Williams went to a college-preparatory boarding school, Christchurch, in Virginia, for his last two years of high school. He said it was one of the best boarding schools in the nation.
According to Williams’ official biography for UNC Asheville, he was named Virginia Prep League MVP while attending Christchurch.
“It really wasn’t a big deal to me as much as it was for us to get a Prep League Championship,” Williams said. “That was much more important to me than individual awards.”
Williams said it was all about buying into the coach’s training program, a theme he kept through college.
Omar Ahmad, strength and conditioning coach at UNCA, recalls Williams’s attitude towards training.
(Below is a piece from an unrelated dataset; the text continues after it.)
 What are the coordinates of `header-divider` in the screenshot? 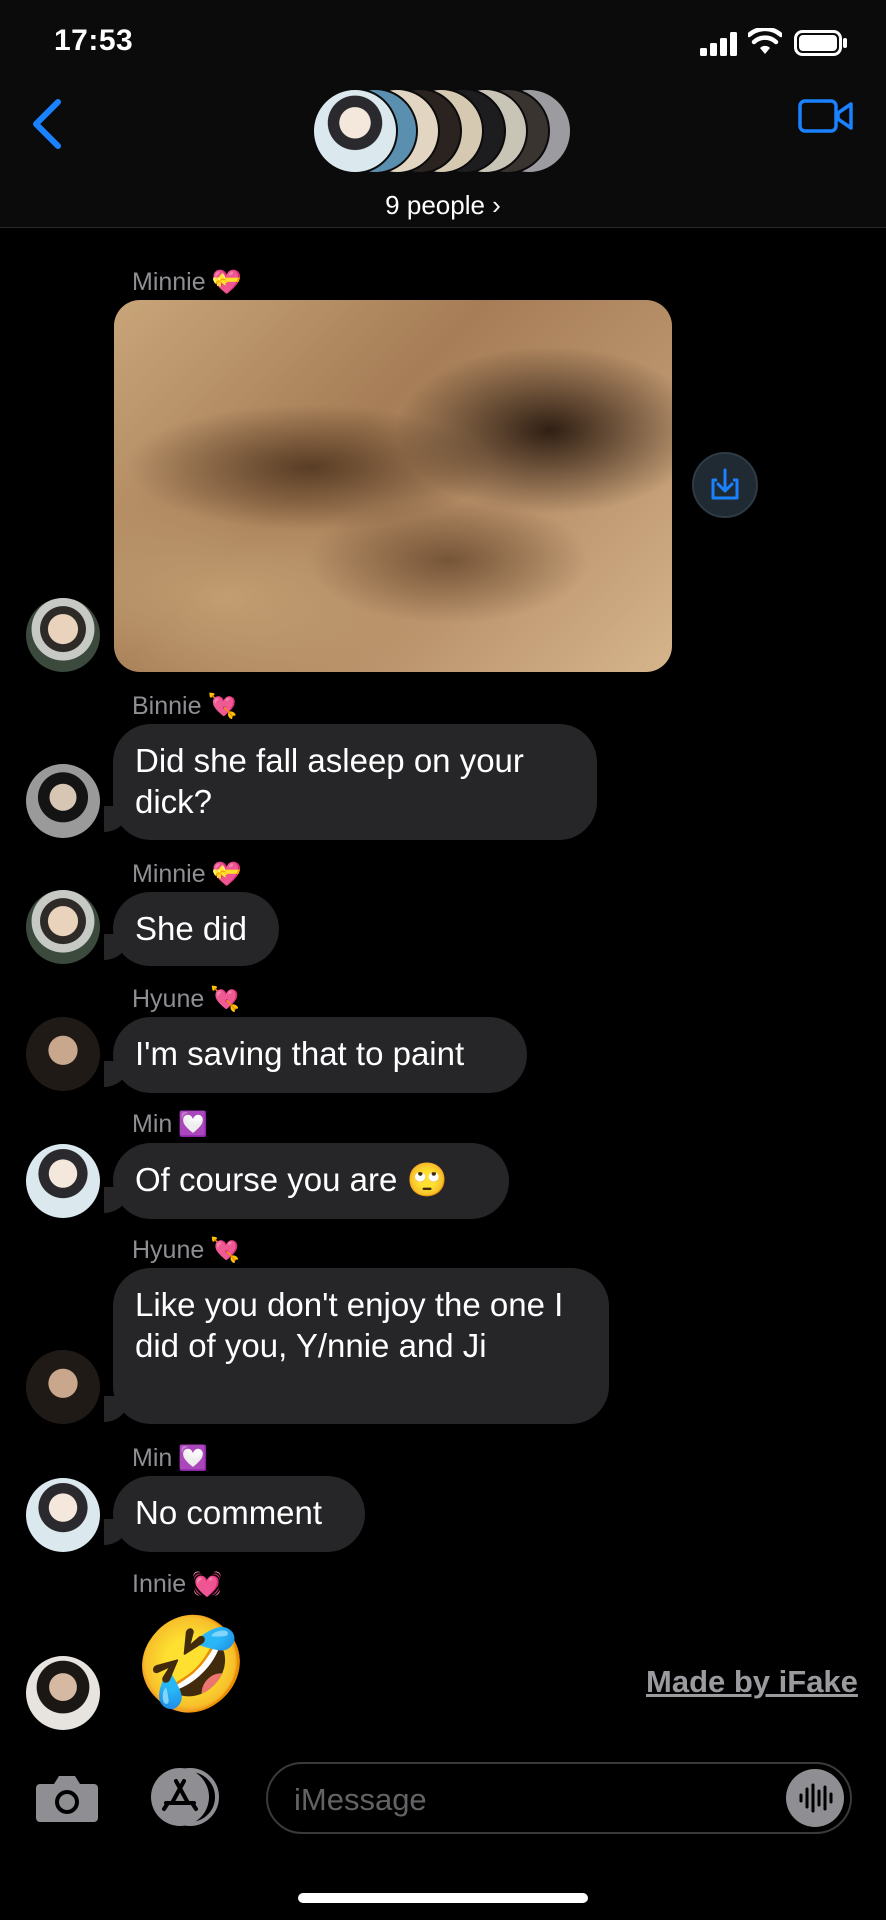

“I would say one of the biggest things was that he bought into the program,” Ahmad said. “That led him to become the athlete that he was as far as the sustainability of his talent.”
Williams grabbed UNCA’s attention early. He said former head coach, Eddie Biedenbach, would come watch his high school games.
Williams said Asheville’s team felt like a family, so it was an easy decision for him.
Success followed in Asheville.
“You knew he was a different level athlete than what we would typically see, physically,” Ahmad said, recalling watching Williams play for the first time.
“I would do anything the coaches asked me do,” Williams said. “I trusted wholeheartedly in our system, and we got a Big South Conference Championship.”
Brett Carey, assistant basketball coach at UNCA, said he knew from the beginning that Williams had the ability to go far in basketball.
“John was good. He always listened, he was coachable, never had a problem with him,” Carey said. “He always did what he was asked to do, and he always did it with a great attitude.”
Williams has not only won a Big South Conference Championship, but he said he was also invited to the Final Four slam dunk competition.
Williams said he finished second and got national attention.
“I got over a dozen phone calls from agents that were trying to see what I wanted to do after college and represent me,” said Williams.
Williams received offers to play overseas, but he said his choice fell with the Harlem Globetrotters.
“It was a family type of environment, and I just didn’t see that, from my experience, with the teams that wanted me to play for them overseas,” Williams said. “It was an easy choice.”
Williams said he toured over 40 different countries, visited all 50 states, and played for three and a half years.
“For me, travelling around the world, the world is a secular place,” Williams said. “I was a part of that world.”
Midway through Williams’ career, he said he was invited to compete in American Ninja Warrior.
Williams said this was his crucible.
He tore his ankle on the show, and the doctor told him there was a 95 percent chance he could never play again.
Williams said this was when he got to know God. He realized basketball is not everything.
“I had lost sight of that, and I started to have conversations with God, and it didn’t drive me crazy anymore,” Williams said with a smile on his face. “I understood that it is not everything, God is everything to me.”
Small things in life often lead to great things.
It started with a game of basketball for John Williams, and it led to him discover what it meant to be free.
Williams had been traveling the world as a Harlem Globetrotter, but the one tour that stood out for him was the military tour.
“We would play for the troops, and it definitely gives you a perspective on things to realize how free we are here and how we take that for granted sometimes,” Williams said. “Just how all the things we hold dear here on our soil is overlooked.”
Williams said it was eye-opening going to the base hospitals. He recalls making a wounded soldier smile. The soldier was recovering from having a leg blown off in an explosion.
Williams said the hospitals would have the American flag hanging from the ceiling, so soldiers would be able to wake up and know they were safe.
“We actually saw a guy come in and he was hysterical,” Williams said. “When he came in and saw that flag everything came back to grips. He knew he was home.”
The game of basketball was able to take John Williams all over the world and see first-hand the sacrifices it takes to be free.